Circuit Complexity in Fermionic Field Theory

TL;DR

This paper develops a framework for measuring the complexity of free fermionic quantum field theories using Nielsen's geometric approach, exploring both discretized and continuum methods, and analyzing fermionic cMERA tensor networks.

Contribution

It introduces a novel method to compute complexity in fermionic quantum field theories through geometric and tensor network perspectives, addressing cut-off ambiguities.

Findings

Computed complexity measures for fermionic QFTs in 1+1 and 3+1 dimensions.

Analyzed the role of Bogoliubov-Valatin transformations and squeezing operators.
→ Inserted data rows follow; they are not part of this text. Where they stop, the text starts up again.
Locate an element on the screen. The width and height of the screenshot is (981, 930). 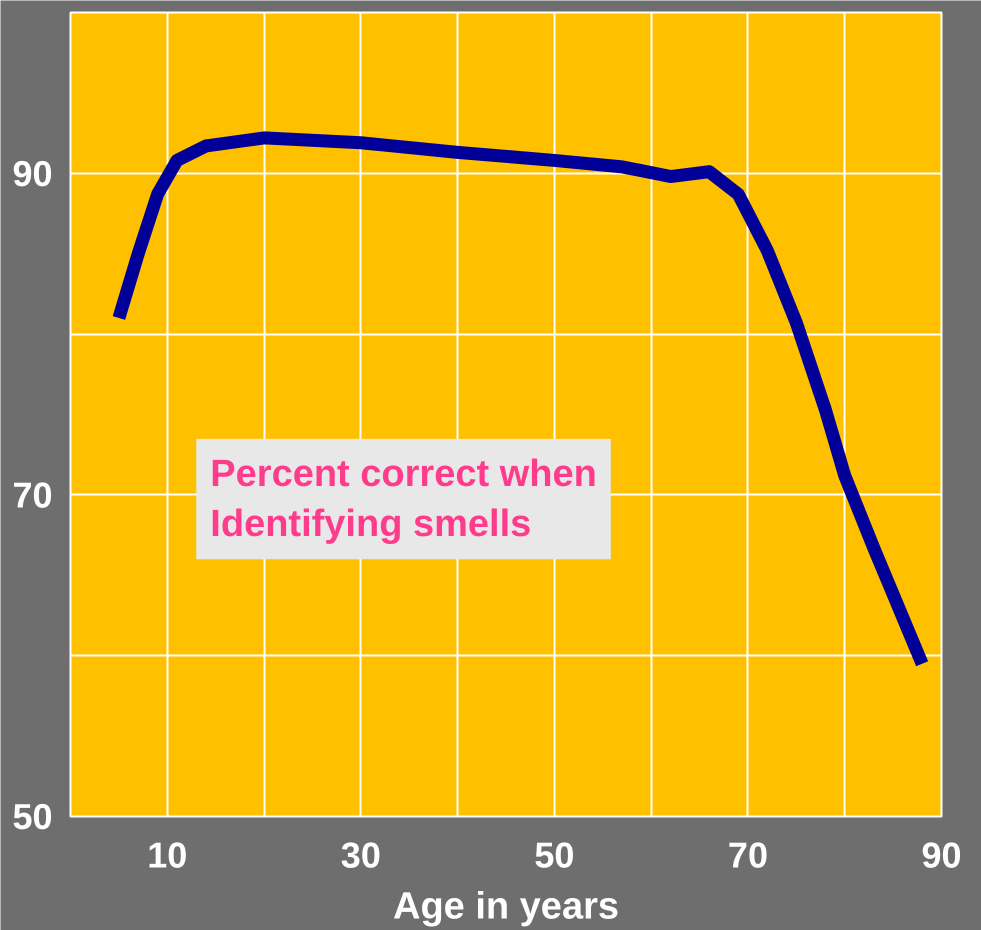
x-tick-label: 70 is located at coordinates (748, 855).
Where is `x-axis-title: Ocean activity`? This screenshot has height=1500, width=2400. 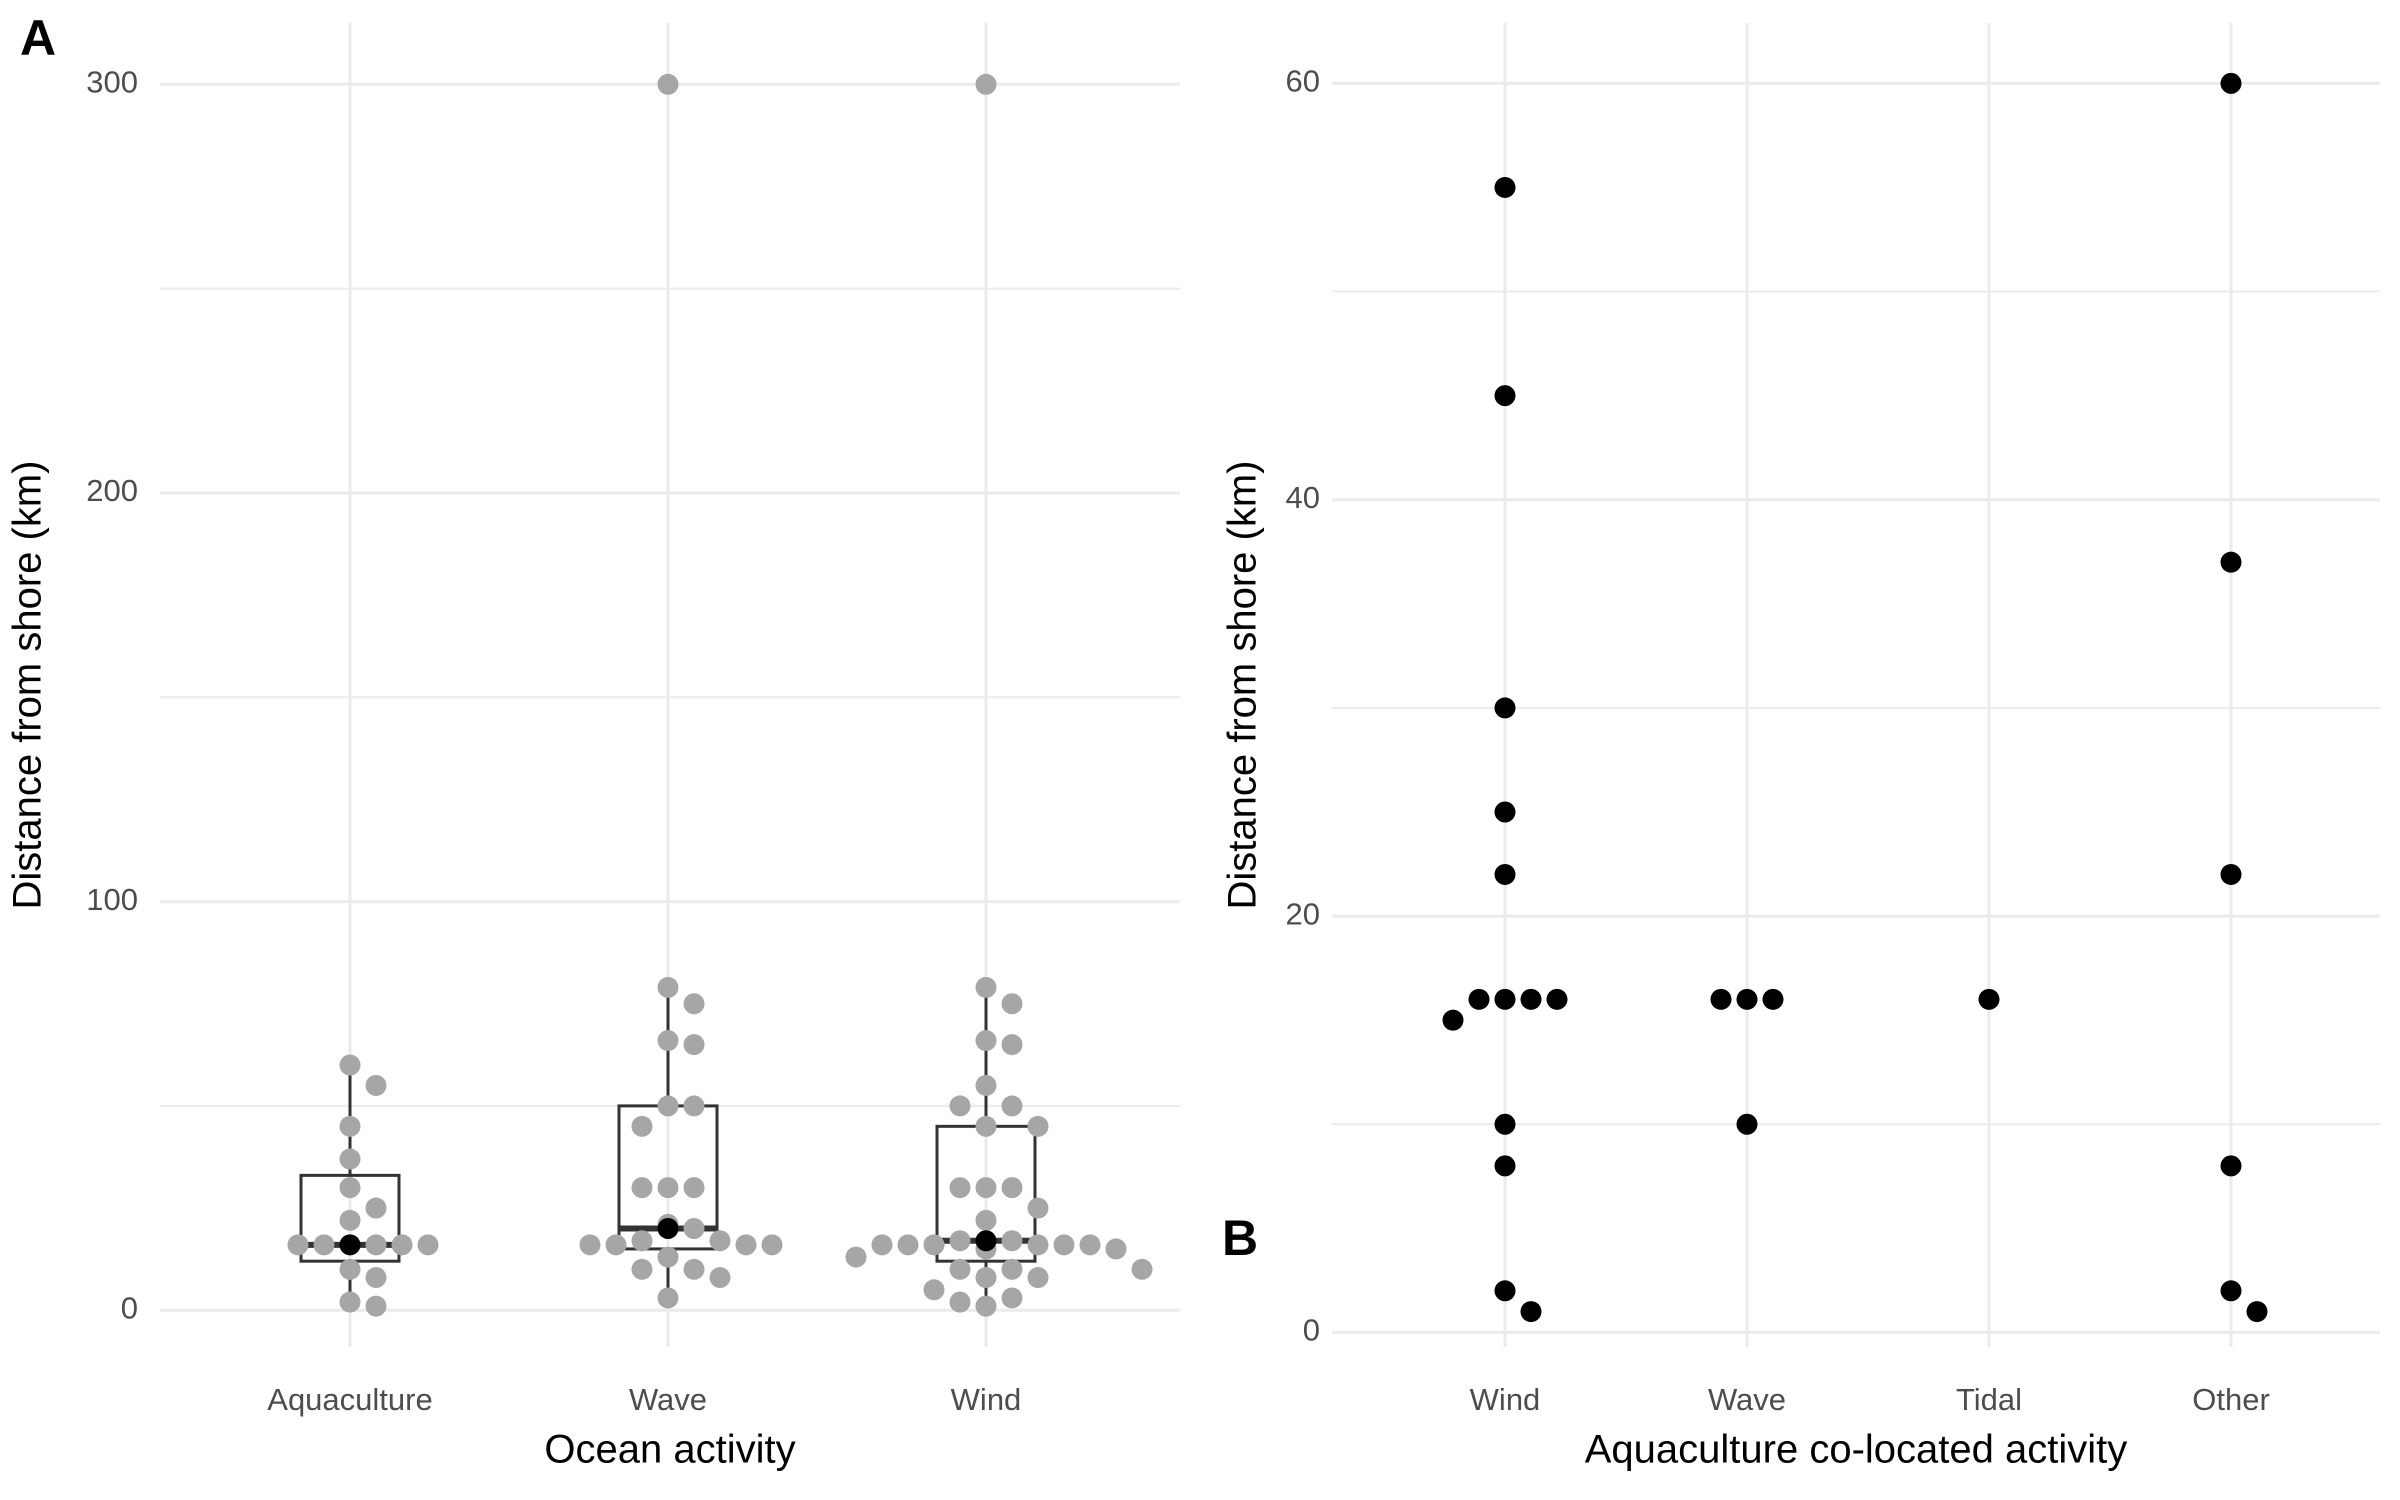 x-axis-title: Ocean activity is located at coordinates (670, 1450).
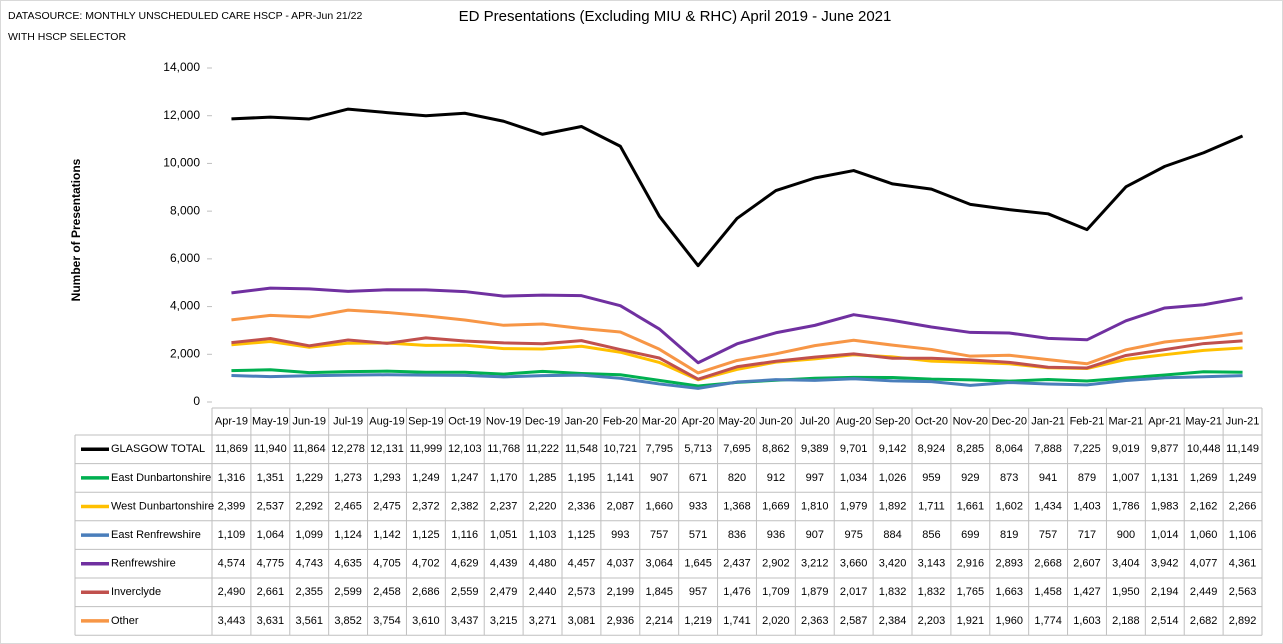  I want to click on table-cell: 929, so click(970, 478).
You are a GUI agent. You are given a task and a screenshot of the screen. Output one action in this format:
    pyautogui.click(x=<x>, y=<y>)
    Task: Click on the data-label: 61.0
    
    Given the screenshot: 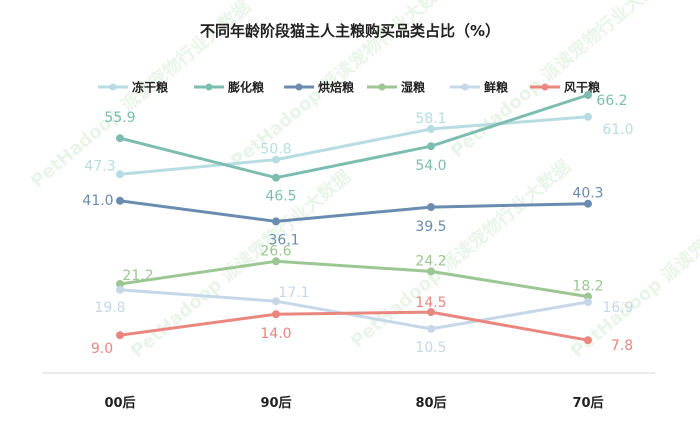 What is the action you would take?
    pyautogui.click(x=618, y=130)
Explored the connection between circuit complexity and fermionic cMERA tensor networks.

Abstract

We define and calculate versions of complexity for free fermionic quantum field theories in 1+1 and 3+1 dimensions, adopting Nielsen's geodesic perspective in the space of circuits. We do this both by discretizing and identifying appropriate classes of Bogoliubov-Valatin transformations, and also directly in the continuum by defining squeezing operators and their generalizations. As a closely related problem, we consider cMERA tensor networks for fermions: viewing them as paths in circuit space, we compute their path lengths. Certain ambiguities that arise in some of these results because of cut-off dependence are discussed.